Helm’s father, of course, was Levon Helm, the Band’s charismatic and universally beloved drummer, singer, and mandolinist. Her mother, Libby Titus, is an underrated lyricist who was once Burt Bacharach’s songwriting partner. And Helm’s stepfather, for almost 30 years, has been Steely Dan main man Donald Fagen.
Award shows, movie premieres, private jets: Helm’s known them all. But when asked about her upbringing, the 46-year-old singer immediately zeroes in on the Midnight Rambles that Levon liked to organize on his Woodstock farm.
“I can certainly say that listening to ‘Black Friday’, sung by Donald and played by the Ramble band with my dad’s backbeat on it, was one of the cooler things that I’ve ever heard,” she says fondly, on the line from a Portland, Oregon, tour stop. “It was pretty great, I gotta tell you. It was just greasy enough.”
And while the avowed template for the new and as-yet-untitled album that Helm has just finished recording is Motel Shot, Delaney and Bonnie Bramlett’s warts-and-all impression of a postgig jam session with Leon Russell, Joe Cocker, John Hartford, and Gram Parsons, the spirit of the Ramble was very much present in the studio.
“The intention of the record was to sort of create a sound that sounded like community, that sounded like a whole bunch of people hanging out in a room making music—very live, very spontaneous,” Helm says. “The centrepiece of the album is a lot of keyboards, and lots and lots of vocals. I actually featured a singer who you may be familiar with named Ali Russell, from a band called Birds of Chicago, and another fantastic singer who I work with a lot named Adam Minkoff, and Ali’s husband, JT Nero. The three of them were my choir, so a lot of the songs have that sound as their centre.
“I made the record in four days, which was pretty interesting,” Helm adds, noting that producer Joe Henry played an integral part in keeping the music flowing. “We didn’t do more than one or two takes of each song, and I stuck with all live vocals. The whole thing was a really liberating experience. We didn’t spend too much time arranging; we just really all jumped in and started singing and playing, and Joe directed everyone beautifully.”
In contrast, Helm’s current touring band is a stripped-down, funk- and rock-focused quintet, but it’s not lacking in spirit or instrumental prowess—especially since lap-steel-guitar genius Cindy Cashdollar, another Ramble regular, will be prominently featured.

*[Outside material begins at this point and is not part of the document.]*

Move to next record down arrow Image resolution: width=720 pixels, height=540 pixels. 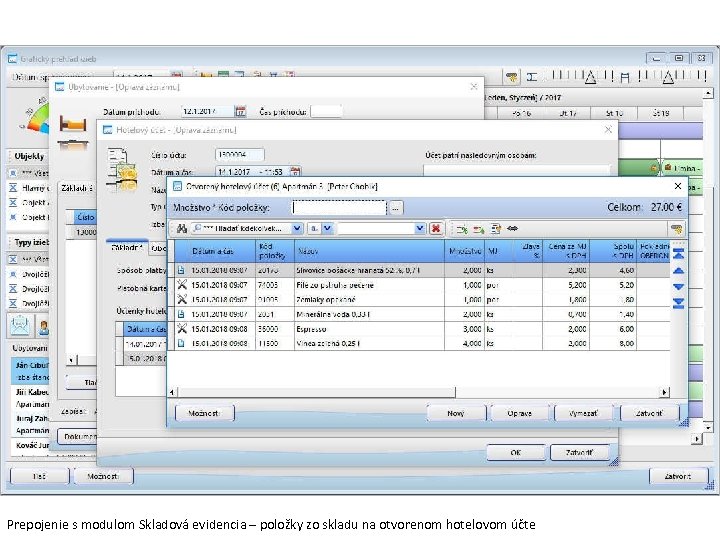pos(679,286)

“I like to sculpt a set that features the players and that takes people on a trip,” Helm says. “You know, I knock out a proper rock ’n’ roll show, with a couple of moments where you can touch back down and get a little gospel and a little church, and a couple of acoustic numbers that might connect to more of a bluegrass background.
“Cindy’s a good example of that,” she continues. “We have a really beautiful ballad that I’ve been doing, and she plays Dobro on it, and then we do an electrified version of Bob Dylan’s ‘Meet Me in the Morning’ where watching her is like watching Jimi Hendrix occupy the body of a tiny blond woman. All of a sudden she’s blowing the roof off the place—so it’s a fun show, with all sorts of dynamics.”
Amy Helm plays the WISE Hall on Sunday (September 17).